Authors (including presenting author) :
YL Wong(1), PY Chan(1), KY Fung(1), CM Li(1)
Affiliation :
(1) Physiotherapy Department, Kwong Wah Hospital
Introduction :
In out-patient physiotherapy setting, recurrent chronic non-specific back pain referrals are common. Common causes of pain are of overuse, postural problems and degenerative changes.
Objectives :
In order to shorten the waiting time for these recurrent chronic back patients, a trail of early interventional back education class program was launched in our physiotherapy department.
Methodology :
Patients with diagnosis of non-specific back pain, received previous physiotherapy treatment within 1 year, were recruited to participate the back educational class program.
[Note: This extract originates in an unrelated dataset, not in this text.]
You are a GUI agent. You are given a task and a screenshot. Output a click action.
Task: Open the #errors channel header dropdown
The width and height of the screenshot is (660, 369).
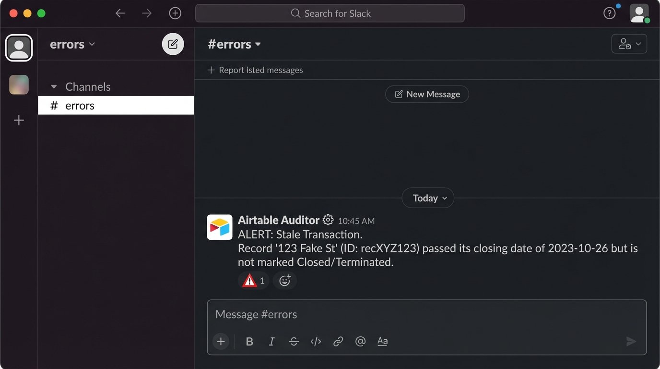[x=235, y=44]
There were six patients in each class consisting of two one-hour sessions and two weeks apart. The class composed of knowledge on human ergonomics, body biomechanics, optimal posture, self-management of pain, back mobilization and strengthening exercises. Heat therapy (hot pack) were provided at the classes. Brief back assessment was done in the first session and at the end of the second session. Back care booklet and exercise log sheet were given. Numeric pain rating score (NPRS) and Roland Morris Disability Questionnaire (RMDQ) were used as outcome measures. In case the patients had the following conditions, their RMDQ increased ≥30%1 or NPRS increased ≥2 2 after the class, additional individual treatment sessions would be offered to those patients.
Result & Outcome :
Forty-two patients were recruited and thirty-five patients (10 male & 25 female) completed the program. The average waiting time for first appointment were advanced from 50 weeks to 10 weeks. The mean age was 65.9 years old. The average median score of pre-NPRS was 6±2 while post-NPRS score was 5±2. The average median score of pre-RMDQ was 11±5 whereas the post-RMDQ score was 10±5. There was significance difference showed on RMQD score (p-value 0.01, Wilcoxon-signed-ranks test). No patients required additional individual treatment sessions eventually.
Conclusion
The trial of 2-class back education program maybe effective to provide early intervention physiotherapy to middle-aged and elderly patients with recurrent chronic non-specific back pain. The level of disability could be decreased which were reflected by improvement of RMDQ scores. The waiting time of physiotherapy appointment for this type patients could also be shortened. Further large scale of recruitment can be implemented to review the treatment effect.